** TASK DATA follows **
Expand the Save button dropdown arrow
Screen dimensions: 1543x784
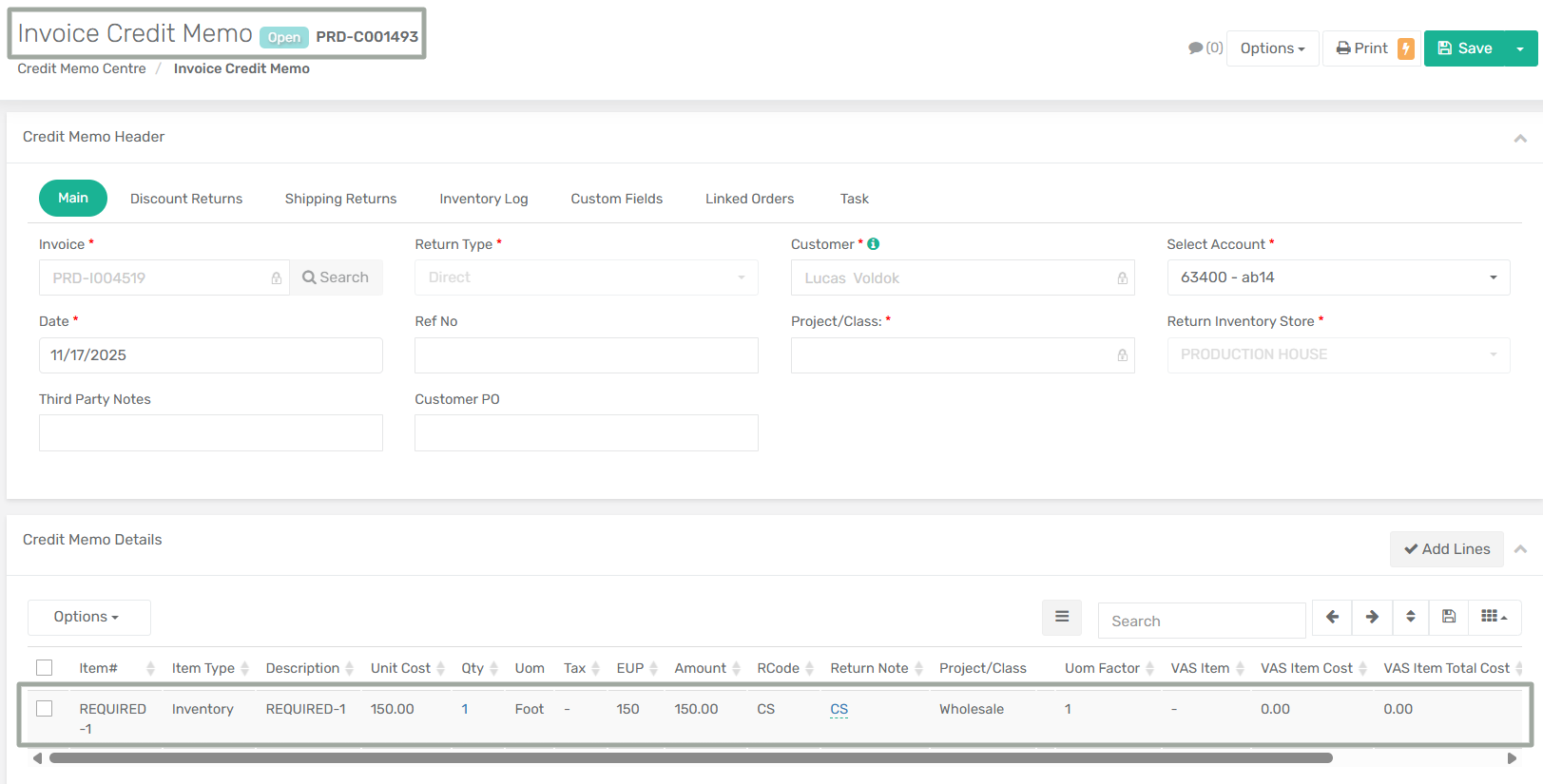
** End of TASK DATA **
** TASK DATA follows **
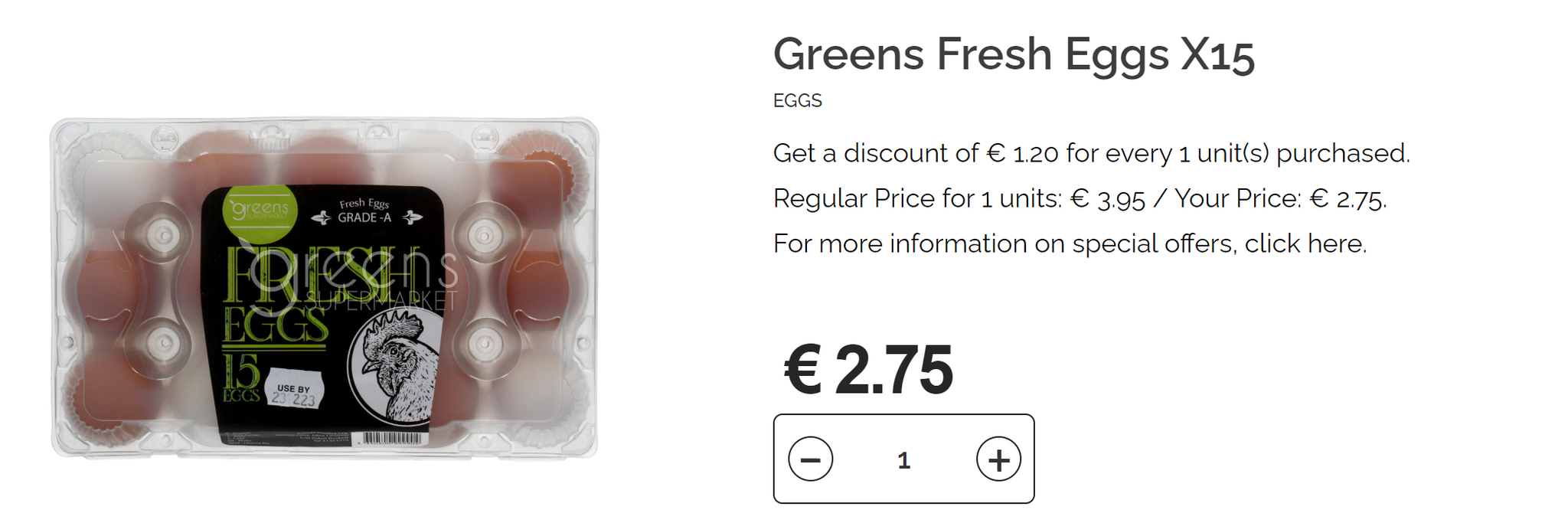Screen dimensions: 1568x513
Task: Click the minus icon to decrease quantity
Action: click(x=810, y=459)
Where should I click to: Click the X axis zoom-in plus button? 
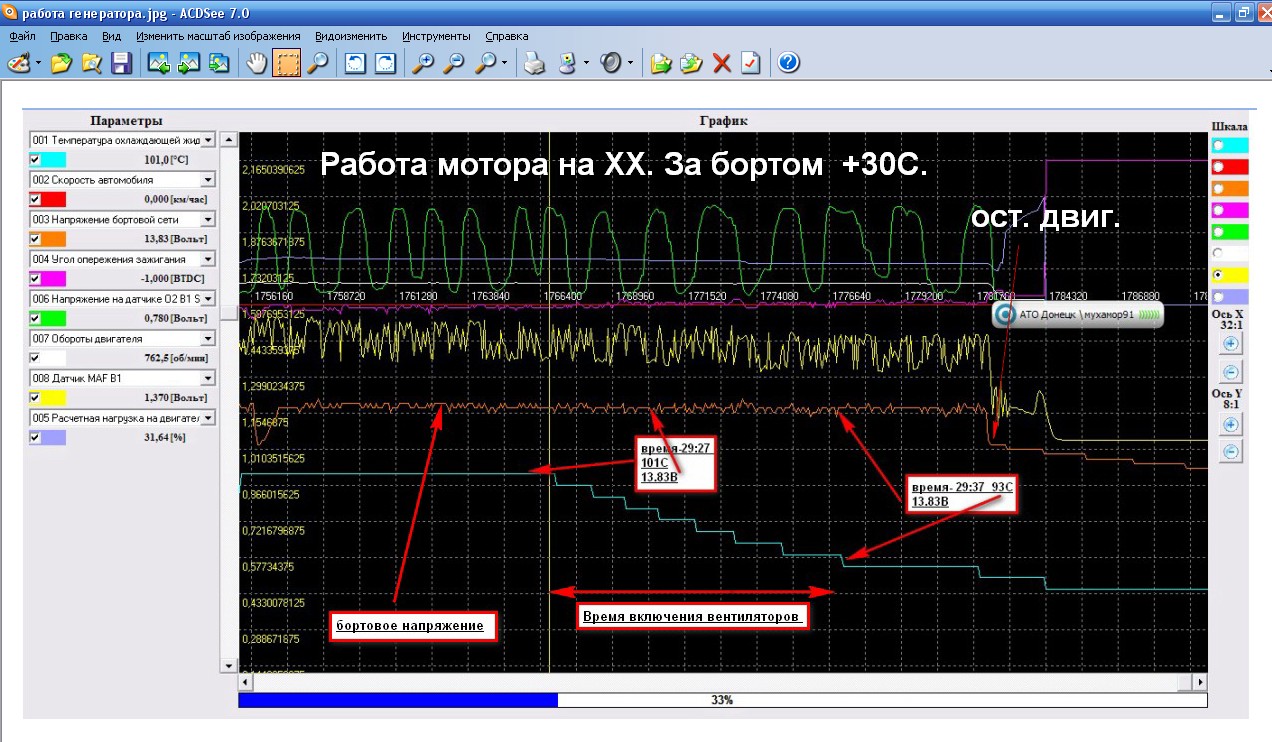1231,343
** End of TASK DATA **
**WHAT THE EXERCISE ASKS**
Only the lines above starting at the one containing "Expand the Save button dropdown arrow" and ending at the one containing "Screen dimensions: 1543x784", both included, are to be returned, exactly as they read.

**RESULT OF THIS TASK**
Expand the Save button dropdown arrow
Screen dimensions: 1543x784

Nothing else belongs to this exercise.